--- START ---
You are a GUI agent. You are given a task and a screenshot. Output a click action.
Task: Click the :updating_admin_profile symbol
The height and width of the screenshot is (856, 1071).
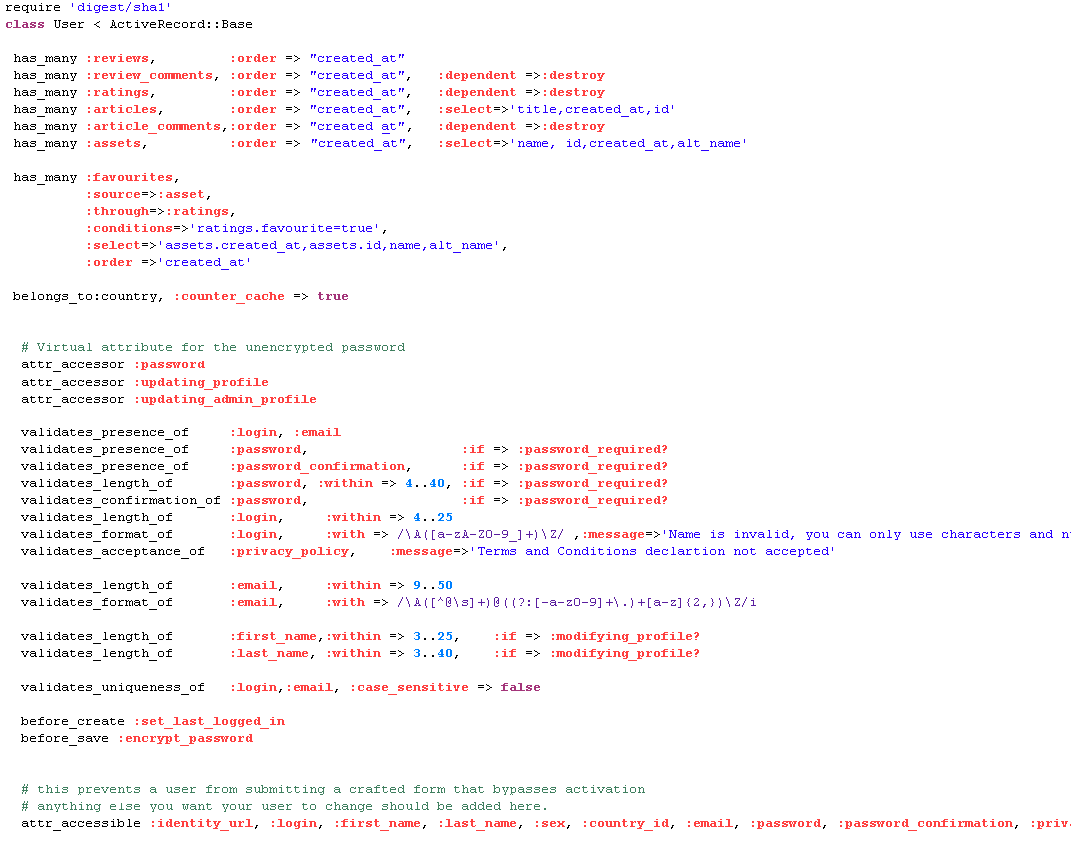(x=225, y=399)
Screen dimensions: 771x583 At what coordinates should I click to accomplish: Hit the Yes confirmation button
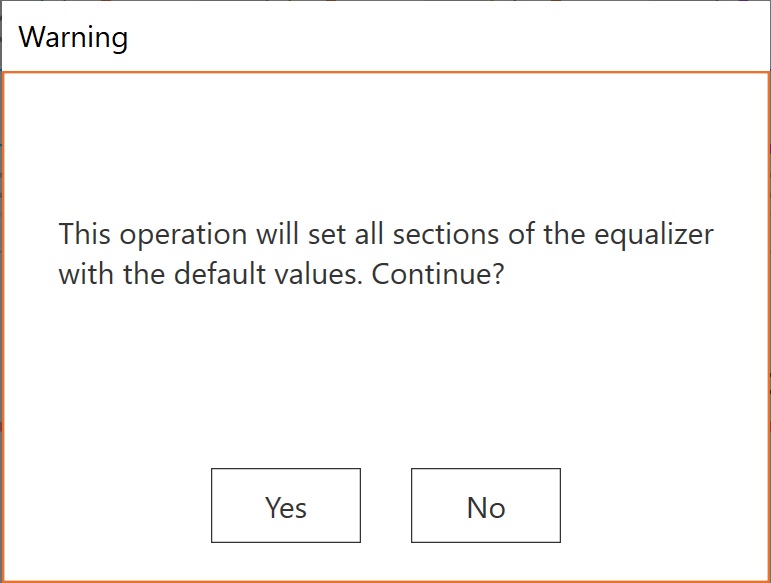pyautogui.click(x=285, y=506)
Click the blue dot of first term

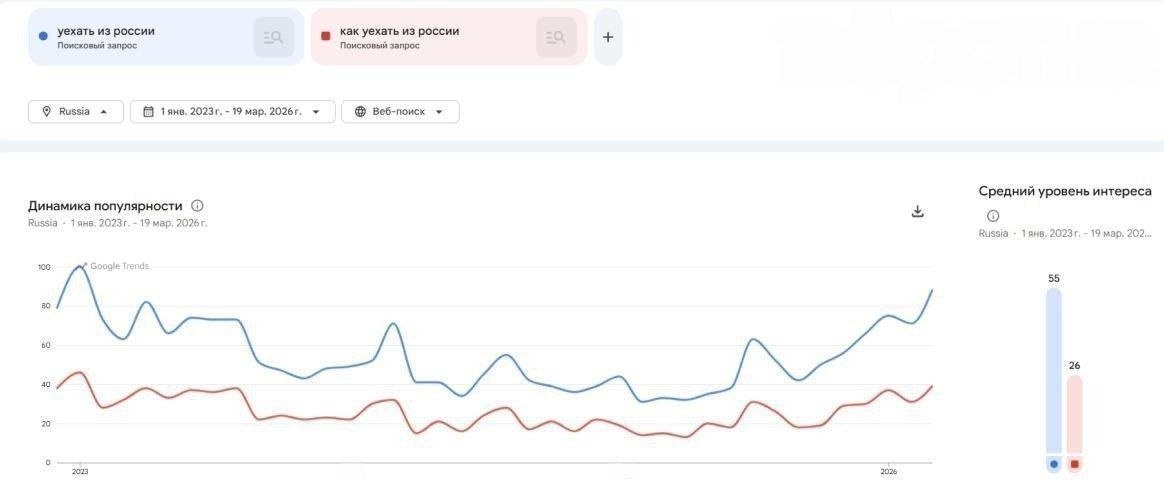tap(43, 35)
--- END ---
• [Task description]
What you print must match the entries exactly, except that no pictures appear.

• [Answer section]
You are a GUI agent. You are given a task and a screenshot. Output a click action.
Task: Click the :updating_admin_profile symbol
The height and width of the screenshot is (856, 1071).
(x=225, y=399)
Screen dimensions: 771x583 At what coordinates should I click to accomplish: Hit the Yes confirmation button
pyautogui.click(x=285, y=506)
Click the blue dot of first term

tap(43, 35)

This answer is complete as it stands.